[Excerpt from a dataset]
** begin **
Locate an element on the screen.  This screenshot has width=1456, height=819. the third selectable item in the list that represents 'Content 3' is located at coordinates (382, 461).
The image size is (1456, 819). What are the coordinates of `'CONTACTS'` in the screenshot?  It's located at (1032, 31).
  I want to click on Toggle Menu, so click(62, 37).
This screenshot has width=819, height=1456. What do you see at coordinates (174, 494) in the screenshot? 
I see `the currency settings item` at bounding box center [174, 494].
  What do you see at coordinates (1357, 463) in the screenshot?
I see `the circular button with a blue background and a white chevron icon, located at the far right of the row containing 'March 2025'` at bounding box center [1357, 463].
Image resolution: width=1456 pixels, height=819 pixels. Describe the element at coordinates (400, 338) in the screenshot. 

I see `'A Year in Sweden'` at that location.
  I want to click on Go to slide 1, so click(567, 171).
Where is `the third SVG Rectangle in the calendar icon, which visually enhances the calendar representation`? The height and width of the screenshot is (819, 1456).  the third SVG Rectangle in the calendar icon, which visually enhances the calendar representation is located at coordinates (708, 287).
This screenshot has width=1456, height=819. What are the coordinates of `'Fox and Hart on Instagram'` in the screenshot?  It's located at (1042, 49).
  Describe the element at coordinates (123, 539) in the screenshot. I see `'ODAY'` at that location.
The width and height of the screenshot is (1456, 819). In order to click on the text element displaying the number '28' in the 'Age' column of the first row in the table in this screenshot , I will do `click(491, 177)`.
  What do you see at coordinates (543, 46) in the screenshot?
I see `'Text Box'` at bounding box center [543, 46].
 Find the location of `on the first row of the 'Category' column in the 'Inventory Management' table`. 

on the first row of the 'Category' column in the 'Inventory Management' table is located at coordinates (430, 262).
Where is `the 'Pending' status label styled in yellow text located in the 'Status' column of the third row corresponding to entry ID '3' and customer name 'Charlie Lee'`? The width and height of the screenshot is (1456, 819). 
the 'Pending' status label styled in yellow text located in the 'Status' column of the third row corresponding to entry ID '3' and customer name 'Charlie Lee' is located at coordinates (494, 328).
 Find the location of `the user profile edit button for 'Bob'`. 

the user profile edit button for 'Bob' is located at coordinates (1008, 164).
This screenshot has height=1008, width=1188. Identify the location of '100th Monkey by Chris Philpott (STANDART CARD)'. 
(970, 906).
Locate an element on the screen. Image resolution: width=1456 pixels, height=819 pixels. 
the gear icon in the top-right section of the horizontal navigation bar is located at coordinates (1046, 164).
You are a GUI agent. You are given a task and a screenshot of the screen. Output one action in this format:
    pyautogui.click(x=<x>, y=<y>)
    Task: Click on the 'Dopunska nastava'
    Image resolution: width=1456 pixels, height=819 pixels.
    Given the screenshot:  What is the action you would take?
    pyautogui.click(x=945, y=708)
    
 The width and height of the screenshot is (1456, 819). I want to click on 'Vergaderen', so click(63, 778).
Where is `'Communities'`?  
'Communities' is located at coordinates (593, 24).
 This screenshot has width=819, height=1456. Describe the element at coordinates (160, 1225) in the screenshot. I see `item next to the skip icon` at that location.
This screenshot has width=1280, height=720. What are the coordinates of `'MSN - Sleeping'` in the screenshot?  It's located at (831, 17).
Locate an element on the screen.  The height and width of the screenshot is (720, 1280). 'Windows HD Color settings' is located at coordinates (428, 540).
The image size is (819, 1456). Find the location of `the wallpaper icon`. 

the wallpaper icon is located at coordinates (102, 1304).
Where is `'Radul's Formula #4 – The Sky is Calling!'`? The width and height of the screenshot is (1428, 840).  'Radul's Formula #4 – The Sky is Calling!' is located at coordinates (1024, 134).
** end **
_Task prompt_
Print the lines of the records above without any changes.

_Reply to the exercise_
Locate an element on the screen.  This screenshot has width=1456, height=819. the third selectable item in the list that represents 'Content 3' is located at coordinates (382, 461).
The image size is (1456, 819). What are the coordinates of `'CONTACTS'` in the screenshot?  It's located at (1032, 31).
  I want to click on Toggle Menu, so click(62, 37).
This screenshot has width=819, height=1456. What do you see at coordinates (174, 494) in the screenshot? 
I see `the currency settings item` at bounding box center [174, 494].
  What do you see at coordinates (1357, 463) in the screenshot?
I see `the circular button with a blue background and a white chevron icon, located at the far right of the row containing 'March 2025'` at bounding box center [1357, 463].
Image resolution: width=1456 pixels, height=819 pixels. Describe the element at coordinates (400, 338) in the screenshot. 

I see `'A Year in Sweden'` at that location.
  I want to click on Go to slide 1, so click(567, 171).
Where is `the third SVG Rectangle in the calendar icon, which visually enhances the calendar representation`? The height and width of the screenshot is (819, 1456).  the third SVG Rectangle in the calendar icon, which visually enhances the calendar representation is located at coordinates (708, 287).
This screenshot has width=1456, height=819. What are the coordinates of `'Fox and Hart on Instagram'` in the screenshot?  It's located at (1042, 49).
  Describe the element at coordinates (123, 539) in the screenshot. I see `'ODAY'` at that location.
The width and height of the screenshot is (1456, 819). In order to click on the text element displaying the number '28' in the 'Age' column of the first row in the table in this screenshot , I will do `click(491, 177)`.
  What do you see at coordinates (543, 46) in the screenshot?
I see `'Text Box'` at bounding box center [543, 46].
 Find the location of `on the first row of the 'Category' column in the 'Inventory Management' table`. 

on the first row of the 'Category' column in the 'Inventory Management' table is located at coordinates (430, 262).
Where is `the 'Pending' status label styled in yellow text located in the 'Status' column of the third row corresponding to entry ID '3' and customer name 'Charlie Lee'`? The width and height of the screenshot is (1456, 819). 
the 'Pending' status label styled in yellow text located in the 'Status' column of the third row corresponding to entry ID '3' and customer name 'Charlie Lee' is located at coordinates (494, 328).
 Find the location of `the user profile edit button for 'Bob'`. 

the user profile edit button for 'Bob' is located at coordinates (1008, 164).
This screenshot has height=1008, width=1188. Identify the location of '100th Monkey by Chris Philpott (STANDART CARD)'. 
(970, 906).
Locate an element on the screen. Image resolution: width=1456 pixels, height=819 pixels. 
the gear icon in the top-right section of the horizontal navigation bar is located at coordinates (1046, 164).
You are a GUI agent. You are given a task and a screenshot of the screen. Output one action in this format:
    pyautogui.click(x=<x>, y=<y>)
    Task: Click on the 'Dopunska nastava'
    Image resolution: width=1456 pixels, height=819 pixels.
    Given the screenshot:  What is the action you would take?
    pyautogui.click(x=945, y=708)
    
 The width and height of the screenshot is (1456, 819). I want to click on 'Vergaderen', so click(63, 778).
Where is `'Communities'`?  
'Communities' is located at coordinates (593, 24).
 This screenshot has width=819, height=1456. Describe the element at coordinates (160, 1225) in the screenshot. I see `item next to the skip icon` at that location.
This screenshot has width=1280, height=720. What are the coordinates of `'MSN - Sleeping'` in the screenshot?  It's located at (831, 17).
Locate an element on the screen.  The height and width of the screenshot is (720, 1280). 'Windows HD Color settings' is located at coordinates (428, 540).
The image size is (819, 1456). Find the location of `the wallpaper icon`. 

the wallpaper icon is located at coordinates (102, 1304).
Where is `'Radul's Formula #4 – The Sky is Calling!'`? The width and height of the screenshot is (1428, 840).  'Radul's Formula #4 – The Sky is Calling!' is located at coordinates (1024, 134).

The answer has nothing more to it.